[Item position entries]
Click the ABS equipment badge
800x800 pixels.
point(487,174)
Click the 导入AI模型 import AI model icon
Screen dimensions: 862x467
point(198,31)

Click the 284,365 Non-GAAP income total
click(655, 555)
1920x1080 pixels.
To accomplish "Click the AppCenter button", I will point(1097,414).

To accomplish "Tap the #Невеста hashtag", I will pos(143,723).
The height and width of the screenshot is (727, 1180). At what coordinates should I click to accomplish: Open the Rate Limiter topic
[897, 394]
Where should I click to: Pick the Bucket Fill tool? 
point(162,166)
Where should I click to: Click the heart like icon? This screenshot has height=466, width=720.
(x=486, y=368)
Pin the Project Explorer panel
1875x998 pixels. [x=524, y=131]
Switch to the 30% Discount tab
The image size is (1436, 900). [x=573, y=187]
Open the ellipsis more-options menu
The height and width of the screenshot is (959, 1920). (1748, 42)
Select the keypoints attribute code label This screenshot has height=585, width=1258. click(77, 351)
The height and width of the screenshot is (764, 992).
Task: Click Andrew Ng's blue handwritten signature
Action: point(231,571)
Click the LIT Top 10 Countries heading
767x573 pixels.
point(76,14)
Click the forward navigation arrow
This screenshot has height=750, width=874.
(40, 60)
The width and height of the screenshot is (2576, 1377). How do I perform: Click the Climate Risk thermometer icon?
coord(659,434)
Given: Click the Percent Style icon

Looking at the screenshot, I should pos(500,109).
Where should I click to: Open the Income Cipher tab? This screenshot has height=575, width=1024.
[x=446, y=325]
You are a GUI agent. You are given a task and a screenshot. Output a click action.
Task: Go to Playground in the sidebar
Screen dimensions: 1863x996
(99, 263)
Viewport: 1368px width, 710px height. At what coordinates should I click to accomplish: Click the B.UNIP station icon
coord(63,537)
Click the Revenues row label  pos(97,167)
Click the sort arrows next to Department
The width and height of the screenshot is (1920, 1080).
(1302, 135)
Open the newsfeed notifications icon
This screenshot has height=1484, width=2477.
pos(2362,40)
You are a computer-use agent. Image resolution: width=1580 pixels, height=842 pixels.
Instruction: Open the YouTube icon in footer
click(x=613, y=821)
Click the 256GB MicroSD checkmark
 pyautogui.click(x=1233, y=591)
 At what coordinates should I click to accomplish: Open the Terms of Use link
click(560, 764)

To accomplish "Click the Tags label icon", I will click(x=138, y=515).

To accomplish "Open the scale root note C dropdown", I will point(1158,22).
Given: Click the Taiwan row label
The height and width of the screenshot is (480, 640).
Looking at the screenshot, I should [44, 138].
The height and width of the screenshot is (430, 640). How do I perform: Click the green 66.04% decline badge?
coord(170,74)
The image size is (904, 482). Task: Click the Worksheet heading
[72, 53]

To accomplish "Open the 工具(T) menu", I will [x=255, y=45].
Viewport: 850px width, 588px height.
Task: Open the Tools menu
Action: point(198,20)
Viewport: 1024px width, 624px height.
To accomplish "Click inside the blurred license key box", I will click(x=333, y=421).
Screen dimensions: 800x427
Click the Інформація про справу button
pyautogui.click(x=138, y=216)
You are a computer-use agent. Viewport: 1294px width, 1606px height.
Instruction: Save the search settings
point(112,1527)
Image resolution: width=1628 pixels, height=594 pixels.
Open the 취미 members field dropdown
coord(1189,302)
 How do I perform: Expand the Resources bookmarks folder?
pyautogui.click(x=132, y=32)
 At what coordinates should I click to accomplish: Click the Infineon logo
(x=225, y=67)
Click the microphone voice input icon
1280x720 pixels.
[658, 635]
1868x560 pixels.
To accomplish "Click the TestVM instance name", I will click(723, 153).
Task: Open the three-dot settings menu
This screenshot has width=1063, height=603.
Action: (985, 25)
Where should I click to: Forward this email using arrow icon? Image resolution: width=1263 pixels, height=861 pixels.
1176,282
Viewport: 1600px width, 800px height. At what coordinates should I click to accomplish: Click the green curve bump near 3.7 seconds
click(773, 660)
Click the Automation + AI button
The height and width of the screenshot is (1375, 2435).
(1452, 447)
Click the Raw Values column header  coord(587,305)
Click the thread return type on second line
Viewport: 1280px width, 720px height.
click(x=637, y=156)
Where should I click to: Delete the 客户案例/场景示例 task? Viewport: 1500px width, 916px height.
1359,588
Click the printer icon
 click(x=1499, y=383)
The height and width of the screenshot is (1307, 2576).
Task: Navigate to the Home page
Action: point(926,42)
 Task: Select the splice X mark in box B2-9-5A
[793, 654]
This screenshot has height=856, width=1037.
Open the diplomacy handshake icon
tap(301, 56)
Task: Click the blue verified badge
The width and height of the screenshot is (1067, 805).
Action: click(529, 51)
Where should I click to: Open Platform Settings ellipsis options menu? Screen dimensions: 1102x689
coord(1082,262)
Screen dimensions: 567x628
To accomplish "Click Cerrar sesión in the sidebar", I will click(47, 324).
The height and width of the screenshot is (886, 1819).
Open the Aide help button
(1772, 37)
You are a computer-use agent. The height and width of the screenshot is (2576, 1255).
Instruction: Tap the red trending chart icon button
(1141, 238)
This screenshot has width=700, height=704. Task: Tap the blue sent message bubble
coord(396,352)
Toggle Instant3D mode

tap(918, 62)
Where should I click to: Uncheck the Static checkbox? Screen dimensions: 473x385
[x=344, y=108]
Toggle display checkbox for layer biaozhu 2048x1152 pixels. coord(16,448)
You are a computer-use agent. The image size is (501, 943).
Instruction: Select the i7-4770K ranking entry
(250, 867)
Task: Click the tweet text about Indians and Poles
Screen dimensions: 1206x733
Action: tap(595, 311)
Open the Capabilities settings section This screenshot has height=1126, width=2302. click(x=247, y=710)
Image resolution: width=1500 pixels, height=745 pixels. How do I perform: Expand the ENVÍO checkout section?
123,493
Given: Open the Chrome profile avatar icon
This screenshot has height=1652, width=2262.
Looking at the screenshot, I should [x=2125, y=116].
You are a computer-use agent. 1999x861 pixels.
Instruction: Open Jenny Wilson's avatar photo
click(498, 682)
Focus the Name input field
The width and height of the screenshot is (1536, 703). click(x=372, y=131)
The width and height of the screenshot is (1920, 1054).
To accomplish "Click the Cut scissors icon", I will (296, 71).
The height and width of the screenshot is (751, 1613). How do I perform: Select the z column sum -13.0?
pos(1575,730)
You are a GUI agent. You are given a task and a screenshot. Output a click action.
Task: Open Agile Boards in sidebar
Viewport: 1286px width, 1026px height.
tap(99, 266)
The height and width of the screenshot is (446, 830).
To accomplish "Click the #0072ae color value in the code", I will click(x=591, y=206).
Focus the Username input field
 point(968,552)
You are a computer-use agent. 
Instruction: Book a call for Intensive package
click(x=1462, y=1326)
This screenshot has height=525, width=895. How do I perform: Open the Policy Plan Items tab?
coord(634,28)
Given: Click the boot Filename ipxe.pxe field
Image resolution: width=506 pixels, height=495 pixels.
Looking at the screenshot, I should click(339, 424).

EXERCISE GOAL
Reproduce all of the data above line for line, without changing anything.

TASK SOLUTION
Click the ABS equipment badge
800x800 pixels.
point(487,174)
Click the 导入AI模型 import AI model icon
Screen dimensions: 862x467
point(198,31)

Click the 284,365 Non-GAAP income total
click(655, 555)
1920x1080 pixels.
To accomplish "Click the AppCenter button", I will point(1097,414).

To accomplish "Tap the #Невеста hashtag", I will pos(143,723).
The height and width of the screenshot is (727, 1180). At what coordinates should I click to accomplish: Open the Rate Limiter topic
[897, 394]
Where should I click to: Pick the Bucket Fill tool? 
point(162,166)
Where should I click to: Click the heart like icon? This screenshot has height=466, width=720.
(x=486, y=368)
Pin the Project Explorer panel
1875x998 pixels. [x=524, y=131]
Switch to the 30% Discount tab
The image size is (1436, 900). [x=573, y=187]
Open the ellipsis more-options menu
The height and width of the screenshot is (959, 1920). (1748, 42)
Select the keypoints attribute code label This screenshot has height=585, width=1258. click(77, 351)
The height and width of the screenshot is (764, 992).
Task: Click Andrew Ng's blue handwritten signature
Action: point(231,571)
Click the LIT Top 10 Countries heading
767x573 pixels.
point(76,14)
Click the forward navigation arrow
This screenshot has height=750, width=874.
(40, 60)
The width and height of the screenshot is (2576, 1377). How do I perform: Click the Climate Risk thermometer icon?
coord(659,434)
Given: Click the Percent Style icon

Looking at the screenshot, I should pos(500,109).
Where should I click to: Open the Income Cipher tab? This screenshot has height=575, width=1024.
[x=446, y=325]
You are a GUI agent. You are given a task and a screenshot. Output a click action.
Task: Go to Playground in the sidebar
Screen dimensions: 1863x996
(99, 263)
Viewport: 1368px width, 710px height. At what coordinates should I click to accomplish: Click the B.UNIP station icon
coord(63,537)
Click the Revenues row label  pos(97,167)
Click the sort arrows next to Department
The width and height of the screenshot is (1920, 1080).
(1302, 135)
Open the newsfeed notifications icon
This screenshot has height=1484, width=2477.
pos(2362,40)
You are a computer-use agent. Image resolution: width=1580 pixels, height=842 pixels.
Instruction: Open the YouTube icon in footer
click(x=613, y=821)
Click the 256GB MicroSD checkmark
 pyautogui.click(x=1233, y=591)
 At what coordinates should I click to accomplish: Open the Terms of Use link
click(560, 764)

To accomplish "Click the Tags label icon", I will click(x=138, y=515).

To accomplish "Open the scale root note C dropdown", I will point(1158,22).
Given: Click the Taiwan row label
The height and width of the screenshot is (480, 640).
Looking at the screenshot, I should [44, 138].
The height and width of the screenshot is (430, 640). How do I perform: Click the green 66.04% decline badge?
coord(170,74)
The image size is (904, 482). Task: Click the Worksheet heading
[72, 53]

To accomplish "Open the 工具(T) menu", I will [x=255, y=45].
Viewport: 850px width, 588px height.
Task: Open the Tools menu
Action: point(198,20)
Viewport: 1024px width, 624px height.
To accomplish "Click inside the blurred license key box", I will click(x=333, y=421).
Screen dimensions: 800x427
Click the Інформація про справу button
pyautogui.click(x=138, y=216)
You are a computer-use agent. Viewport: 1294px width, 1606px height.
Instruction: Save the search settings
point(112,1527)
Image resolution: width=1628 pixels, height=594 pixels.
Open the 취미 members field dropdown
coord(1189,302)
 How do I perform: Expand the Resources bookmarks folder?
pyautogui.click(x=132, y=32)
 At what coordinates should I click to accomplish: Click the Infineon logo
(x=225, y=67)
Click the microphone voice input icon
1280x720 pixels.
[658, 635]
1868x560 pixels.
To accomplish "Click the TestVM instance name", I will click(723, 153).
Task: Open the three-dot settings menu
This screenshot has width=1063, height=603.
Action: (985, 25)
Where should I click to: Forward this email using arrow icon? Image resolution: width=1263 pixels, height=861 pixels.
1176,282
Viewport: 1600px width, 800px height. At what coordinates should I click to accomplish: Click the green curve bump near 3.7 seconds
click(773, 660)
Click the Automation + AI button
The height and width of the screenshot is (1375, 2435).
(1452, 447)
Click the Raw Values column header  coord(587,305)
Click the thread return type on second line
Viewport: 1280px width, 720px height.
click(x=637, y=156)
Where should I click to: Delete the 客户案例/场景示例 task? Viewport: 1500px width, 916px height.
1359,588
Click the printer icon
 click(x=1499, y=383)
The height and width of the screenshot is (1307, 2576).
Task: Navigate to the Home page
Action: point(926,42)
 Task: Select the splice X mark in box B2-9-5A
[793, 654]
This screenshot has height=856, width=1037.
Open the diplomacy handshake icon
tap(301, 56)
Task: Click the blue verified badge
The width and height of the screenshot is (1067, 805).
Action: click(529, 51)
Where should I click to: Open Platform Settings ellipsis options menu? Screen dimensions: 1102x689
coord(1082,262)
Screen dimensions: 567x628
To accomplish "Click Cerrar sesión in the sidebar", I will click(47, 324).
The height and width of the screenshot is (886, 1819).
Open the Aide help button
(1772, 37)
You are a computer-use agent. The height and width of the screenshot is (2576, 1255).
Instruction: Tap the red trending chart icon button
(1141, 238)
This screenshot has width=700, height=704. Task: Tap the blue sent message bubble
coord(396,352)
Toggle Instant3D mode

tap(918, 62)
Where should I click to: Uncheck the Static checkbox? Screen dimensions: 473x385
[x=344, y=108]
Toggle display checkbox for layer biaozhu 2048x1152 pixels. coord(16,448)
You are a computer-use agent. The image size is (501, 943).
Instruction: Select the i7-4770K ranking entry
(250, 867)
Task: Click the tweet text about Indians and Poles
Screen dimensions: 1206x733
Action: tap(595, 311)
Open the Capabilities settings section This screenshot has height=1126, width=2302. click(x=247, y=710)
Image resolution: width=1500 pixels, height=745 pixels. How do I perform: Expand the ENVÍO checkout section?
123,493
Given: Open the Chrome profile avatar icon
This screenshot has height=1652, width=2262.
Looking at the screenshot, I should [x=2125, y=116].
You are a computer-use agent. 1999x861 pixels.
Instruction: Open Jenny Wilson's avatar photo
click(498, 682)
Focus the Name input field
The width and height of the screenshot is (1536, 703). click(x=372, y=131)
The width and height of the screenshot is (1920, 1054).
To accomplish "Click the Cut scissors icon", I will (296, 71).
The height and width of the screenshot is (751, 1613). How do I perform: Select the z column sum -13.0?
pos(1575,730)
You are a GUI agent. You are given a task and a screenshot. Output a click action.
Task: Open Agile Boards in sidebar
Viewport: 1286px width, 1026px height.
tap(99, 266)
The height and width of the screenshot is (446, 830).
To accomplish "Click the #0072ae color value in the code", I will click(x=591, y=206).
Focus the Username input field
 point(968,552)
You are a computer-use agent. 
Instruction: Book a call for Intensive package
click(x=1462, y=1326)
This screenshot has height=525, width=895. How do I perform: Open the Policy Plan Items tab?
coord(634,28)
Given: Click the boot Filename ipxe.pxe field
Image resolution: width=506 pixels, height=495 pixels.
Looking at the screenshot, I should click(339, 424).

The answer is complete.